Privately Fine-Tuned LLMs Preserve Temporal Dynamics in Tabular Data
Lucas Rosenblatt, Peihan Liu, Ryan McKenna, Natalia Ponomareva
TL;DR
The paper addresses preserving temporal dynamics in differentially private synthetic data for longitudinal tabular records by redefining the privacy unit from individual rows to full user tables. It introduces PATH, a framework that fine-tunes large language models under DP-SGD to autoregressively generate entire user trajectories via a serialization schema, followed by private selection to form a high-utility synthetic corpus.

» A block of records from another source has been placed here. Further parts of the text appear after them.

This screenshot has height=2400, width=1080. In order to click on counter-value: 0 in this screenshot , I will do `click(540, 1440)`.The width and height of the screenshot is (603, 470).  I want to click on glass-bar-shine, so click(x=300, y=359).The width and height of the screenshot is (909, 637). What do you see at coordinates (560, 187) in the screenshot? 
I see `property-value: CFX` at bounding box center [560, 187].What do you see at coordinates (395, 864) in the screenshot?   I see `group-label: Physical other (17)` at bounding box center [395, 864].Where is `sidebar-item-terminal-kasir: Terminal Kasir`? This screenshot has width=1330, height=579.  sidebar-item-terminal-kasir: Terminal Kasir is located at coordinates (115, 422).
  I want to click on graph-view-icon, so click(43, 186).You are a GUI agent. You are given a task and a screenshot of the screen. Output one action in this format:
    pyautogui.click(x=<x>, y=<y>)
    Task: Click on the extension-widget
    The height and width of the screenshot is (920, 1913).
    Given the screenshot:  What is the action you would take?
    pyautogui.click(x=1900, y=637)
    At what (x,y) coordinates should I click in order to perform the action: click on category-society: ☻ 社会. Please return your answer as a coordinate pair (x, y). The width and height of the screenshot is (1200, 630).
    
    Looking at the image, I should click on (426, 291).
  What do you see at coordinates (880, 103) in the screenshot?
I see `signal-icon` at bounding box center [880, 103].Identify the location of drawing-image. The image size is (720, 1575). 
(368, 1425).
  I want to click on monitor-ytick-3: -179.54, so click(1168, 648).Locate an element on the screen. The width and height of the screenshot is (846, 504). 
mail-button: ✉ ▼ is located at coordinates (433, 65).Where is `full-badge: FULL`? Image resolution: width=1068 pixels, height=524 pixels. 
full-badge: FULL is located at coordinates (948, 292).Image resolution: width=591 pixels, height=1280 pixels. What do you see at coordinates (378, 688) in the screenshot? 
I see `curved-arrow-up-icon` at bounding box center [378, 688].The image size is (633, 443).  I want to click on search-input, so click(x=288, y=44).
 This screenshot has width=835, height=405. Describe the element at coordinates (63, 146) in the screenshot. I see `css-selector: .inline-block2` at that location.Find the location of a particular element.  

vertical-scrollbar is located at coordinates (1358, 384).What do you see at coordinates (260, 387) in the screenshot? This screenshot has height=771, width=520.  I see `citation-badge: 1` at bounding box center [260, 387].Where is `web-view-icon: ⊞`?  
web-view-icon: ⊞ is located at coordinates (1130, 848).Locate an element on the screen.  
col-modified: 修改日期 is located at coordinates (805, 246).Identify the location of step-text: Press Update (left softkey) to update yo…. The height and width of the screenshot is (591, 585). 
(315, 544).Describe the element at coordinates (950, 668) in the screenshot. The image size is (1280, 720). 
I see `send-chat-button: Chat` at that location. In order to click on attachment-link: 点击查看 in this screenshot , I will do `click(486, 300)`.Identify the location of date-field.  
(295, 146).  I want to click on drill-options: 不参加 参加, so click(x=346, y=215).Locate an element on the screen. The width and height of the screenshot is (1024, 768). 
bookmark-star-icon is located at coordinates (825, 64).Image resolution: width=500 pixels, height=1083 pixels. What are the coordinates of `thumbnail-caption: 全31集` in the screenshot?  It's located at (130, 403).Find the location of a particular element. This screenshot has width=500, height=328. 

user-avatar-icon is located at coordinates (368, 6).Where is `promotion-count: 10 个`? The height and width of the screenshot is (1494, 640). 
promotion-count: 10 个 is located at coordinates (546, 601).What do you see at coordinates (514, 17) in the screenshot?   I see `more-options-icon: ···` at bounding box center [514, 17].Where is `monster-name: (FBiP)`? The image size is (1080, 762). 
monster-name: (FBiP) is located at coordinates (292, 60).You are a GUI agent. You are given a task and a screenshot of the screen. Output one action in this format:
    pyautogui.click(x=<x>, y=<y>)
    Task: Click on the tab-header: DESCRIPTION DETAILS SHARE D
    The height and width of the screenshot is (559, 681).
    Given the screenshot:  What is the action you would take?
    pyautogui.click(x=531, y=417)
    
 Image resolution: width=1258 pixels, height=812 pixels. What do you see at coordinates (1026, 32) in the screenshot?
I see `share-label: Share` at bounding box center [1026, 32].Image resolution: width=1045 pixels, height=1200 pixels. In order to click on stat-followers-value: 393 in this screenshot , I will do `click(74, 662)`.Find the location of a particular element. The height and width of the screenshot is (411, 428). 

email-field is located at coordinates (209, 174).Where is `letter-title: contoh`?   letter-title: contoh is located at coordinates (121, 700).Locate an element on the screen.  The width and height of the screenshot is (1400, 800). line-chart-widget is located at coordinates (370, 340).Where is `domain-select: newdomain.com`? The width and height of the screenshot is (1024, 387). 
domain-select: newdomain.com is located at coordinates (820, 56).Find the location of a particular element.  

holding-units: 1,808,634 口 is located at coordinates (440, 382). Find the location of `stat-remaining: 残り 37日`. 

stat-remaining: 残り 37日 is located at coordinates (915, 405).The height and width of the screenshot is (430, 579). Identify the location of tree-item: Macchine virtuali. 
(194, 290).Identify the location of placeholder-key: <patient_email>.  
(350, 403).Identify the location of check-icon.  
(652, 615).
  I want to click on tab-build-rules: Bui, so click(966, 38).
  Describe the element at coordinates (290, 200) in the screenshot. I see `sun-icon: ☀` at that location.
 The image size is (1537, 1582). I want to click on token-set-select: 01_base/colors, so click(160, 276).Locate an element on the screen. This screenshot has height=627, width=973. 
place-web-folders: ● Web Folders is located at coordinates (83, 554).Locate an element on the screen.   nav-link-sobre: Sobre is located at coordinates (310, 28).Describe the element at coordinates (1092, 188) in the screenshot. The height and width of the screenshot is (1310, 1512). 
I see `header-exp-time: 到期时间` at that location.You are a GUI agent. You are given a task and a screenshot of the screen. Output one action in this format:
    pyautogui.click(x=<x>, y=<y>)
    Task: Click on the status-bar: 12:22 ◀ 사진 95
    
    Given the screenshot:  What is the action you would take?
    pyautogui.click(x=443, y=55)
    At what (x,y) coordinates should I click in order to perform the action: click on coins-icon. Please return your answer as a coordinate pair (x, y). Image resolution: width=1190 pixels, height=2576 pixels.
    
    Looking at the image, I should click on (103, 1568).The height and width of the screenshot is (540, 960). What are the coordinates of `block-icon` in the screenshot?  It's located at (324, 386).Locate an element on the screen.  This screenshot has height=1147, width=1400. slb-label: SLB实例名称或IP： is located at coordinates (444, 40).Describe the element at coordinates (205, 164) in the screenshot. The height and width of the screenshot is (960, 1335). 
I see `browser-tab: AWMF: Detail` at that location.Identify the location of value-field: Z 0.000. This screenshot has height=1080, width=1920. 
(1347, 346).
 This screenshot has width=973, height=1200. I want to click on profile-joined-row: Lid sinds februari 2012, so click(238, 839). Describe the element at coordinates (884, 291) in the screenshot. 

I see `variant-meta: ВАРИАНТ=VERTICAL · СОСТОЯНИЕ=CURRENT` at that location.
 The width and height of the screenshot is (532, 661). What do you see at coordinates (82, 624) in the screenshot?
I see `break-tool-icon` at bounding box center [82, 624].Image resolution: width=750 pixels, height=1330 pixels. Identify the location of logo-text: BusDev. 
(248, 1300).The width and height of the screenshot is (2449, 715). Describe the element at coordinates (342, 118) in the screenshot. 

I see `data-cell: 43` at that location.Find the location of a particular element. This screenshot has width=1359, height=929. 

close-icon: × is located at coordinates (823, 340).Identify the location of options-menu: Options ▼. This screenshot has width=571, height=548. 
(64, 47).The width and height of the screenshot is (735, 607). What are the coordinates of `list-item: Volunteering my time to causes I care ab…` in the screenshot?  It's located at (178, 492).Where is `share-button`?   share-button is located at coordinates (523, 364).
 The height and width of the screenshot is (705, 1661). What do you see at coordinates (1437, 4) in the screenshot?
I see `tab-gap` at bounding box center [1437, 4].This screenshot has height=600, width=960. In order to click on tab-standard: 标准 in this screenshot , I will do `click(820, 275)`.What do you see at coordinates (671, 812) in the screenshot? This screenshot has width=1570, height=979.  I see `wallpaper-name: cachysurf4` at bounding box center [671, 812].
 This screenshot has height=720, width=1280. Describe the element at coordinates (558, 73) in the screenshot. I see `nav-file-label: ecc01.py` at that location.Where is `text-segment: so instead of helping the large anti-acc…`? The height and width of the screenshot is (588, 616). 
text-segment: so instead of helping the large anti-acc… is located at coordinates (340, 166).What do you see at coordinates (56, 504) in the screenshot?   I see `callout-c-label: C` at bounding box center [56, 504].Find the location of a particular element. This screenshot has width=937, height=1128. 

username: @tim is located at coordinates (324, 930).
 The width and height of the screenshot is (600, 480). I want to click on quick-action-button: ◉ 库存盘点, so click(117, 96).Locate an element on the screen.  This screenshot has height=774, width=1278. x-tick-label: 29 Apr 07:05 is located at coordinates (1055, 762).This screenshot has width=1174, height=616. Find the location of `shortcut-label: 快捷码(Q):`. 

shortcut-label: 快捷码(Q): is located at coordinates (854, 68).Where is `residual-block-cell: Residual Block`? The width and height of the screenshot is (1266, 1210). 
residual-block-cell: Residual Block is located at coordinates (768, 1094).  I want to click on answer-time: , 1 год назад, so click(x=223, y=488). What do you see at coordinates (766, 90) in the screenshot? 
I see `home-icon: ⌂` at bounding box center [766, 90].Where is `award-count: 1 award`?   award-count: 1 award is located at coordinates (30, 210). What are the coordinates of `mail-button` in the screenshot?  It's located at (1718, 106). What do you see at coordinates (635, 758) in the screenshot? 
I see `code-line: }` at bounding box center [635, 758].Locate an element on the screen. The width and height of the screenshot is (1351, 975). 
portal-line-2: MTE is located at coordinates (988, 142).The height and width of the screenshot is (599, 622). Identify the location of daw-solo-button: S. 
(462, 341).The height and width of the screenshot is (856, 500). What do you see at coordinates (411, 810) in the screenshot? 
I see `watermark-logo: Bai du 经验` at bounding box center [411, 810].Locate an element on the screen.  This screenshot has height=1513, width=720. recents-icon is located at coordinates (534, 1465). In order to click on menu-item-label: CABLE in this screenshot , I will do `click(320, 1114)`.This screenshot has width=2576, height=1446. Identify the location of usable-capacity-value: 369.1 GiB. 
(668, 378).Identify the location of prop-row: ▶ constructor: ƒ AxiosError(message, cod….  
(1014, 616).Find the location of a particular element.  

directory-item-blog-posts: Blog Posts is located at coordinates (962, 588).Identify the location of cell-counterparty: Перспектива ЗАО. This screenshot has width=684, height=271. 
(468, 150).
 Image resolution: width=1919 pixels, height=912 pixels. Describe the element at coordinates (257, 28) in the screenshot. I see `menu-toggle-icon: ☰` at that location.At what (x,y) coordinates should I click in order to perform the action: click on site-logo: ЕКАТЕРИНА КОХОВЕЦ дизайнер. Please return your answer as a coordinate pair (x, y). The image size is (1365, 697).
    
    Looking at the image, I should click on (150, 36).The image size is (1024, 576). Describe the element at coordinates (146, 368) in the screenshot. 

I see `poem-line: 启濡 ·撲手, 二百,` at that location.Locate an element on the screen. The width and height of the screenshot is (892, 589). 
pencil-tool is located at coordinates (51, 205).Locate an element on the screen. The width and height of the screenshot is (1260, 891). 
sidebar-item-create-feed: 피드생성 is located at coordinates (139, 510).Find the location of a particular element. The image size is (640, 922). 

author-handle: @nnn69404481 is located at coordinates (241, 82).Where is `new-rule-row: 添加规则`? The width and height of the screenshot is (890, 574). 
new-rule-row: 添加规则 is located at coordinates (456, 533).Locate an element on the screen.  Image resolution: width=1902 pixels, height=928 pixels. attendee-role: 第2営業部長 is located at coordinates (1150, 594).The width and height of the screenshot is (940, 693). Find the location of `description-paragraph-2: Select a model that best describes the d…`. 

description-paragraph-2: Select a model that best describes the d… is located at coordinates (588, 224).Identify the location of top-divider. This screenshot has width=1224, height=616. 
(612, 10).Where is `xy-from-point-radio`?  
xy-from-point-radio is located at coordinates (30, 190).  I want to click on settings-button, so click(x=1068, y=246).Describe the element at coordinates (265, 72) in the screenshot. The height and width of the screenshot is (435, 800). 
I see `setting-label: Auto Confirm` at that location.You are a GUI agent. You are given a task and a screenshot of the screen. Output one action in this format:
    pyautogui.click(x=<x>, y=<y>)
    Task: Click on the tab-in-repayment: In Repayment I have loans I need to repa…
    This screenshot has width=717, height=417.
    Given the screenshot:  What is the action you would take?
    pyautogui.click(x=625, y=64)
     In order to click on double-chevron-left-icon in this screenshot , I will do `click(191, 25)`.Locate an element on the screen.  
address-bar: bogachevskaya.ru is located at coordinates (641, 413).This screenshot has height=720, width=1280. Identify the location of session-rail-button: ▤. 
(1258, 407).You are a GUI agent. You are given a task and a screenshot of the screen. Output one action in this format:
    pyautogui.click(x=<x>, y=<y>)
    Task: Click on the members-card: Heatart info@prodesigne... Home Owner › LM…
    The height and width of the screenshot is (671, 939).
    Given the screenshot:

A novel TDCR metric and a comprehensive suite of temporal and distributional evaluations show PATH outperforms marginal-based baselines and non-private prompting in capturing long-range dependencies, state transitions, and manifold coverage across medical, civic, and synthetic datasets. The work demonstrates that private, autoregressive activation of LLMs can yield high-fidelity, temporally coherent synthetic data, enabling safer sharing of sensitive longitudinal records at varying privacy budgets.
Abstract
Research on differentially private synthetic tabular data has largely focused on independent and identically distributed rows where each record corresponds to a unique individual. This perspective neglects the temporal complexity in longitudinal datasets, such as electronic health records, where a user contributes an entire (sub) table of sequential events. While practitioners might attempt to model such data by flattening user histories into high-dimensional vectors for use with standard marginal-based mechanisms, we demonstrate that this strategy is insufficient. Flattening fails to preserve temporal coherence even when it maintains valid marginal distributions. We introduce PATH, a novel generative framework that treats the full table as the unit of synthesis and leverages the autoregressive capabilities of privately fine-tuned large language models. Extensive evaluations show that PATH effectively captures long-range dependencies that traditional methods miss. Empirically, our method reduces the distributional distance to real trajectories by over 60% and reduces state transition errors by nearly 50% compared to leading marginal mechanisms while achieving similar marginal fidelity.